LIMITATION OF LIABILITY

(i) Neither Party is liable for any indirect, special, incidental, punitive, or consequential damages arising in connection with these Terms of Use.

(ii) The Company’s maximum aggregate liability under these Terms of Use shall not exceed the Fees payable by the Client to the Company in the 12 months preceding the claim.

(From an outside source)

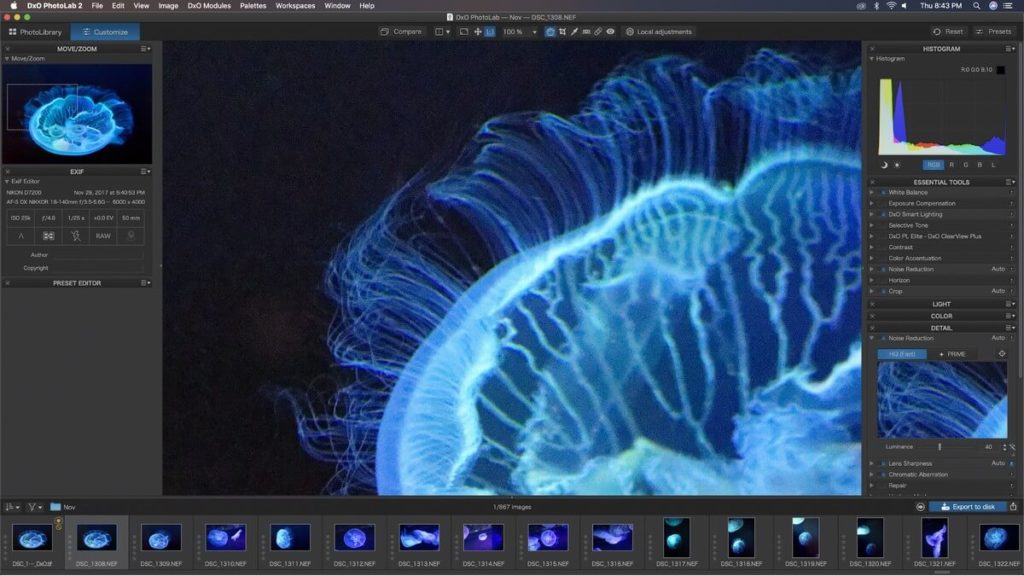Screen dimensions: 1024x576
Task: Open the zoom percentage dropdown
Action: [534, 32]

INTELLECTUAL PROPERTY RIGHTS

All Intellectual Property Rights in and to the Solution, including modifications, Updates, and Upgrades, remain under the exclusive ownership of the Company. These Terms of Use do not transfer ownership or proprietary interest in the Solution to the Client. The Client is responsible for obtaining and maintaining third-party software and Intellectual Property Rights at its own cost. The Client must not contest the validity or ownership of the Company’s Intellectual Property during or after the Term.

INDEPENDENT CONTRACTOR

The Parties are independent contractors. Neither Party is an agent, partner, or legal representative of the other, nor does either Party have authority to create obligations on behalf of the other.

GOVERNING LAW, ARBITRATION, AND JURISDICTION

These Terms of Use are governed by the laws of India. Any disputes arising from or related to these Terms of Use will be resolved amicably or through arbitration in Mumbai, in accordance with the Arbitration and Conciliation Act, 1996. The language of arbitration will be English.

PUBLICITY

The Company may use certain details of the Client, including logos or names, for marketing and advertising purposes with the Client’s express consent.

FORCE MAJEURE

Neither Party will be liable for failure or delay in performance due to a Force Majeure Event, except for payment obligations and indemnification provisions. “Force Majeure Event” includes acts of God, natural disasters, terrorism, strikes, or other events beyond the control of either Party.

CONTACT DETAILS

All communications or notices to the Company under these Terms of Use must be in writing and addressed to the Company at the contact details provided. The Company may update these details from time to time.

Email ID: legal@prodoc.io

SURVIVAL AND SEVERABILITY

Rights and obligations that should survive termination will remain in full force. If any provision is found to be invalid or unenforceable, the remaining provisions will continue in effect.

WAIVER

Neither Party will be deemed to have waived any right or remedy by mere lapse of time or without giving notice. A waiver will not be construed as a waiver of any other right or remedy or as a continuing waiver.

ASSIGNMENT

The Company may assign these Terms of Use or part thereof at its discretion to any of its affiliates or third parties without notice to the Client. The Client must obtain written consent from the Company before assigning these Terms of Use.